:: BRANO SELEZIONATO ::
--------------------------------------------------
Kolumba Museum di Colonia di Peter Zumthor

Considerazioni sulle ultime lezioni

 

“Il senso e il significato di monumenti non spettano alle opere in virtù della loro destinazione originale, ma siamo piuttosto noi, i soggetti moderni, che li attribuiamo ad essi”

A. Riegl Il culto moderno dei monumenti

Esistono ormai numerose teorie riguardanti il restauro che si pongono in modo diverso rispetto all’antico. La molteplicità dei punti di vista può spesso generare confusione in uno studente che si avvia allo studio della materia, ma basta guardarsi intorno e riflettere per capire che non esiste una teoria più corretta rispetto ad un’altra ma solo una differenziazione dovuta alla compresenza di più fattori.
--------------------------------------------------
:: PROBLEMA ::
Rispondi alle seguenti domande sul brano selezionato:
1. A quale architetto il titolo attribuisce il Kolumba Museum di Colonia?
2. Da quale opera, e di quale autore, è tratta la citazione posta in apertura?
3. Secondo il paragrafo finale, a che cosa è dovuta la differenziazione tra le teorie sul restauro?

:: DATI FORNITI ::
--------------------------------------------------
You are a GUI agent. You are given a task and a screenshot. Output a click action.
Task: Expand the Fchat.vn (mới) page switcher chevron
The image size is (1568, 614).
--------------------------------------------------
:: SOLUZIONE DELL'ESERCIZIO ::
1. Il titolo attribuisce il Kolumba Museum di Colonia a Peter Zumthor.
2. La citazione è tratta da "Il culto moderno dei monumenti" di A. Riegl.
3. La differenziazione è dovuta alla compresenza di più fattori.